And you pay so much to a psychiatrist; it is a luxury, only very rich people can afford it. But why do they do what they do? They simply lie down on the couch and talk, and the psychoanalyst listens. But he listens, he pays attention to you. Of course, you have to pay for it, but you feel good. You feel good simply because the other is paying attention. You walk differently out of his office, your quality has changed: you have a dance in your feet, you can hum, you can sing. It may not be forever now: next week you will have to come again to the office, but when somebody listens to you, pays attention to you, he says, “You are somebody, you are worth listening to,” he doesn’t seem bored. He may not say anything but then, too, it is very good.
You have a deep need to be needed. Somebody must need you, otherwise you don’t have any ground under your feet. Society is your need. Even if somebody fights with you it is okay, better than being alone, because at least he pays attention to you, the enemy; you can think about him.
Whenever you are in love, look at this need. Look at lovers, watch, because it will be difficult if you yourself are in love. Then to watch is difficult because you are almost crazy, you are not in your senses. But watch lovers: they say to each other, “I love you,” but deep down in their hearts they want to be loved. To love is not the thing, to be loved is the real thing; and they love just to be loved. The basic thing is not to love, the basic thing is to be loved.
That’s why lovers go on complaining against each other, “You don’t love me enough.” Nothing is enough, never can anything be enough, because the need is infinite. Hence the bondage is infinite, it cannot be fulfilled. Whatsoever the lover is doing, you will always feel something more is possible; you can still hope more, you can still imagine more. And then that is lacking and then you feel frustrated. And every lover thinks, “I love, but the other is not responding well,” and the other thinks in the same terms.
What is the matter? Nobody loves. And unless you become a Jesus or a Buddha you cannot love, because only one whose need to be needed has disappeared can love.
In Kahlil Gibran’s beautiful book, Jesus the Son of Man, he has created a fictitious but beautiful story; and sometimes fictions are more factual than facts. Mary Magdalene looks out of her window and sees Jesus sitting in her garden under a tree. The man is beautiful. She had known many men, she was a famous prostitute – even kings used to knock at her door – she was one of the loveliest flowers. But she had never known such a man, because a person like Jesus carries an invisible aura around him that gives him a beauty of something of the other world, he doesn’t belong to this world. There was a light around him, a grace, the way he walked, the way he sat, as if he were an emperor in the robes of a beggar.
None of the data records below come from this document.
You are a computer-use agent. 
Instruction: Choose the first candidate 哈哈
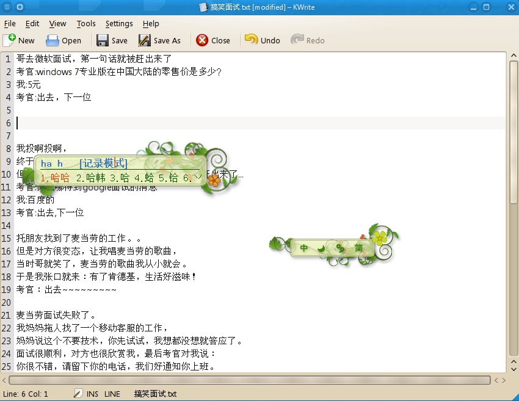pos(55,178)
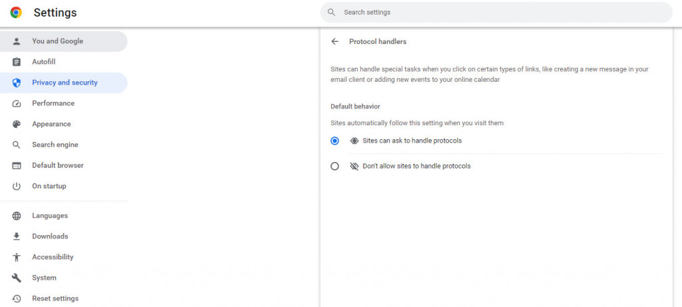Go to the Default browser section
682x307 pixels.
pyautogui.click(x=57, y=165)
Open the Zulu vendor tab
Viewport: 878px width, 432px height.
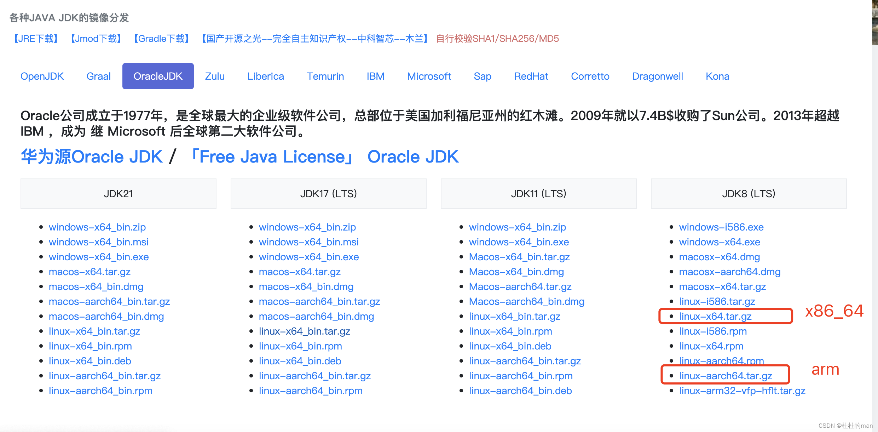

He looked so much of another world that Magdalene asked her servants to go and invite him, but Jesus refused. He said, “I am okay here. The tree is beautiful and very shady.”
Then Magdalene had to go herself and ask, request Jesus. She could never believe that anybody would refuse the request. She said, “Come into my house and be my guest.”
Jesus said, “I have already come into your house, I have already become a guest. Now there is no other need.”